• SELECTED EXTRACT:
The opposite position on the left, intriguingly enough, does now seem to be occupied by the Trudeau Liberals, who are arguing for three years of deficit-financed infrastructure and related spending to get the flat Canadian economy off its back.
In between these two right and left positions, in the centre, we now have the Mulcair New Democrats. And the ordinary federal voter might be forgiven for thinking that they are offering Canadians some new blend of Mr. Harper’s right-wing and Mr. Trudeau’s left-wing policies.
I’ve heard from some longstanding NDP activists in Ontario who feel that the New Democrat brain trust has erred in moving towards this almost aggressively centrist position. (Remember Andrea Horwath etc?)
Time will no doubt tell. But it increasingly does look as if the Trudeau Liberals are the guys with whatever it is that voters who want to see some kind of seriously bold change in Ottawa are asking for (probably). Meanwhile, Mr. Mulcair and his highest advisors are gambling that moving toward the no deficit financing dead centre is the best NDP strategy for maximizing votes on October 19.
All this could change again, of course. But for the time being at least it does strike me as the most interesting thing about last night’s debate.
Both Mulcair and Trudeau are gambling on certain strategies, one might say. Yet again, however, neither might give either party (to say nothing of the Harper Conservatives) the kind of decisive edge that still seems to be eluding everyone. Especially in Ontario – and BC.
I really think discussion on ‘the debate’ needs to include comments made by Elizabeth May via Twitter. Her visionary statements about the economy are likely to be seen to the left of where this author places the Liberals. Although the Green Party has more philosophic ties to the ‘middle’ of the continuum, the current platform as laid out is a more fundamental challenge to the current economic structure. What would the continuum look like if the Green platform were included?
I certainly respect that platforms do not equal governing practices, as it is a long standing truism that the Liberals “campaign on the left, and govern on the right”…however, as the election is not yet here, we are considering the visions, rather than the reality at this point.

• WHAT THE TASK ASKS: Write out the passage from the piece on the Canadian election debate word for word, starting with "All this could" and going on through "platform were included?".

• COLLECTED DATA:
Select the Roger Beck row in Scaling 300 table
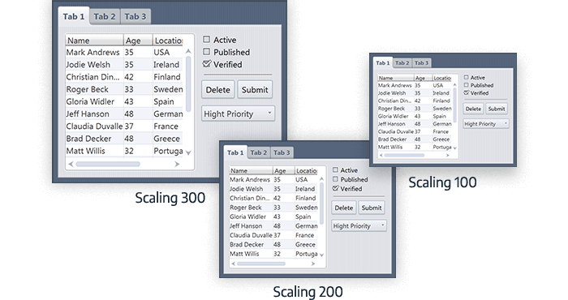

• TASK SOLUTION:
All this could change again, of course. But for the time being at least it does strike me as the most interesting thing about last night’s debate.
Both Mulcair and Trudeau are gambling on certain strategies, one might say. Yet again, however, neither might give either party (to say nothing of the Harper Conservatives) the kind of decisive edge that still seems to be eluding everyone. Especially in Ontario – and BC.
I really think discussion on ‘the debate’ needs to include comments made by Elizabeth May via Twitter. Her visionary statements about the economy are likely to be seen to the left of where this author places the Liberals. Although the Green Party has more philosophic ties to the ‘middle’ of the continuum, the current platform as laid out is a more fundamental challenge to the current economic structure. What would the continuum look like if the Green platform were included?